■ REQUEST: Copy out the lines of the records word for word, starting at the line that contains "This screenshot has height=660, width=1568." and ending at the line that contains "pos(818,600)", with both of those lines included.

■ Extracted data entries:
'''
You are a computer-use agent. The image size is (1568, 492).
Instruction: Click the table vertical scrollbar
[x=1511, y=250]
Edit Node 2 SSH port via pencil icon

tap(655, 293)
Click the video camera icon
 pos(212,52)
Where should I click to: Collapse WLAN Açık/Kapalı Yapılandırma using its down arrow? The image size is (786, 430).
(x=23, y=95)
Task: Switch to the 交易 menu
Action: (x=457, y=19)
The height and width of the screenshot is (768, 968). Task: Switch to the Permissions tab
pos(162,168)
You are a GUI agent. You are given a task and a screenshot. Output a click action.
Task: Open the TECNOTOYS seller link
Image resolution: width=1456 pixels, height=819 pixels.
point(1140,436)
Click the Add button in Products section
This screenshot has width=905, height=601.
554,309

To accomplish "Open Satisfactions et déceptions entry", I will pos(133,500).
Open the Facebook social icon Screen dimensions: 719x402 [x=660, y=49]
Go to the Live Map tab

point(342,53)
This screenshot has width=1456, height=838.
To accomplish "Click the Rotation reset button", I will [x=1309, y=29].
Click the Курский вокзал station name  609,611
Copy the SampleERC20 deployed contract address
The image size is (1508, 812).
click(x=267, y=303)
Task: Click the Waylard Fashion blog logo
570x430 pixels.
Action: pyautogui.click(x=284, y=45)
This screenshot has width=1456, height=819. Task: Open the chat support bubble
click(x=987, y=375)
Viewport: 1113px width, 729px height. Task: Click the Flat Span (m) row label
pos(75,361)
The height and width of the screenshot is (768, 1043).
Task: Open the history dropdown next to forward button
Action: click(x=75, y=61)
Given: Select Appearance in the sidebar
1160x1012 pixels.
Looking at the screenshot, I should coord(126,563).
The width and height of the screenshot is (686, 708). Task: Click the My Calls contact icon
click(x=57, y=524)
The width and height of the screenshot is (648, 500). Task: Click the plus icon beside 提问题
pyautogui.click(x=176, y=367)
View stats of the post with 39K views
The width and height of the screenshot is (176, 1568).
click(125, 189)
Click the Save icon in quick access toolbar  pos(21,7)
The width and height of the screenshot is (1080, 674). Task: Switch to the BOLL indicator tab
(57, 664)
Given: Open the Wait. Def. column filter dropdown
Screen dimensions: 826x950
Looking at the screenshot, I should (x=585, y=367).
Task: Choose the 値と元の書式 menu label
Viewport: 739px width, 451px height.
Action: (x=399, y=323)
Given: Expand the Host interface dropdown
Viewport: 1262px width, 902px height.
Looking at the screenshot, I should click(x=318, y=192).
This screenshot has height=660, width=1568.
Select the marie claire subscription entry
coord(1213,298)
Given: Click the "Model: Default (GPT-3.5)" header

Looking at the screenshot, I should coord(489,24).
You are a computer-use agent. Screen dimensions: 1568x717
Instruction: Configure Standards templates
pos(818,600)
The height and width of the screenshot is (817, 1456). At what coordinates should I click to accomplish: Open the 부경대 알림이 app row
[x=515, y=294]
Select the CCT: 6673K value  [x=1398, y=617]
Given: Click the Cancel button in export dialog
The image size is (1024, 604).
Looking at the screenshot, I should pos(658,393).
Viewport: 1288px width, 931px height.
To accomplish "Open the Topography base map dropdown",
'''
■ RESPONSE TO THE TASK:
This screenshot has height=660, width=1568.
Select the marie claire subscription entry
coord(1213,298)
Given: Click the "Model: Default (GPT-3.5)" header

Looking at the screenshot, I should coord(489,24).
You are a computer-use agent. Screen dimensions: 1568x717
Instruction: Configure Standards templates
pos(818,600)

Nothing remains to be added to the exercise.